* Problem details
Begin with the line containing "Instruction: Click the", end with the last line of the records, and retype everything in between exactly, without the pictures.

* Material provided

==============================

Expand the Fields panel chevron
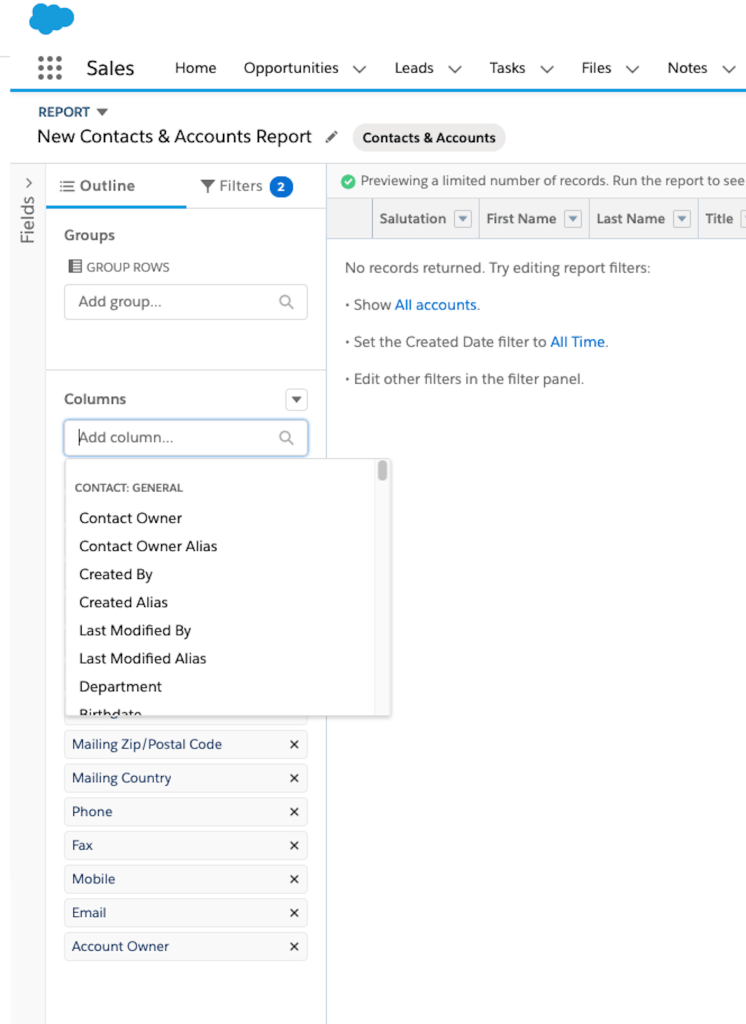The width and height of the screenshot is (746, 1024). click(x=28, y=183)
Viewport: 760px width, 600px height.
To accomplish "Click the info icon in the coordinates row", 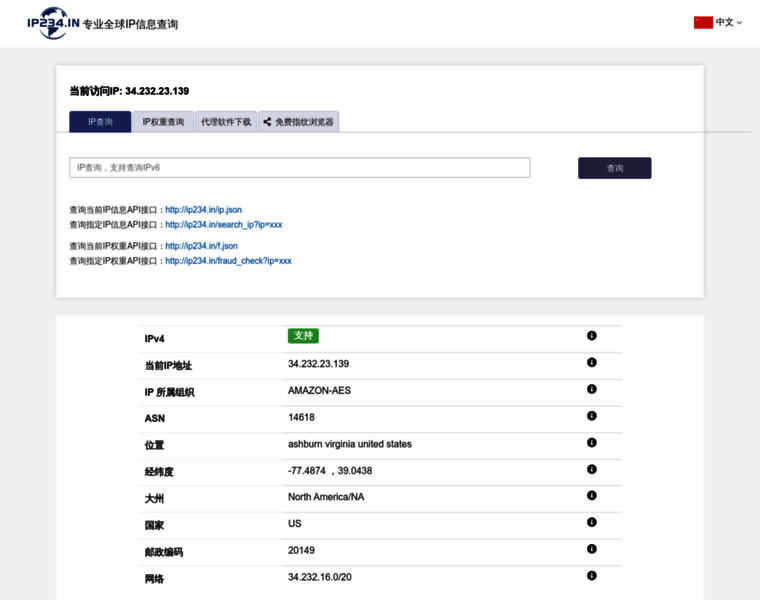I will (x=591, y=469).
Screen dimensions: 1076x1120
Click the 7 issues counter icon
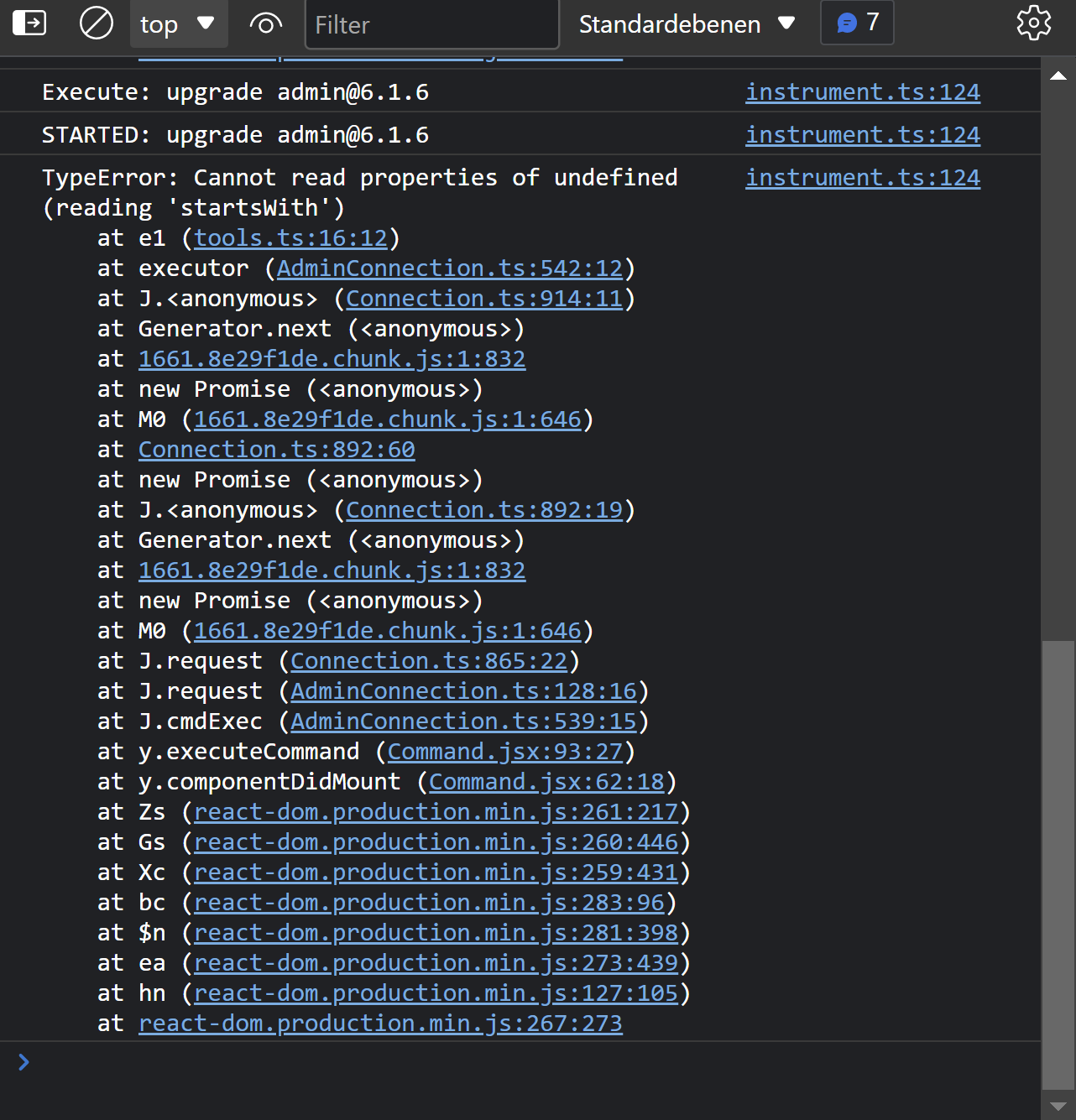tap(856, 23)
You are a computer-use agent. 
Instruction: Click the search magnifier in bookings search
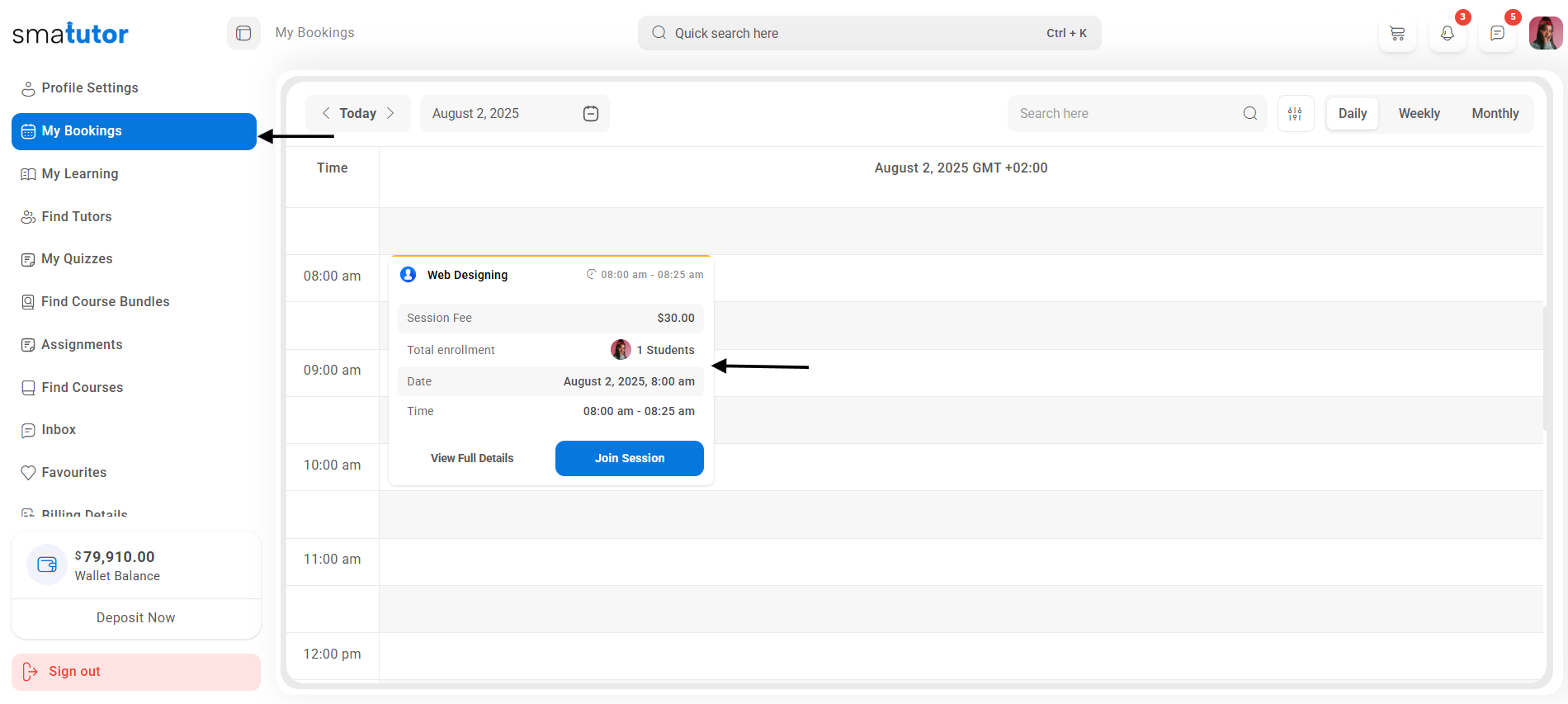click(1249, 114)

==============================

* Response area
Instruction: Click the search magnifier in bookings search
click(1249, 114)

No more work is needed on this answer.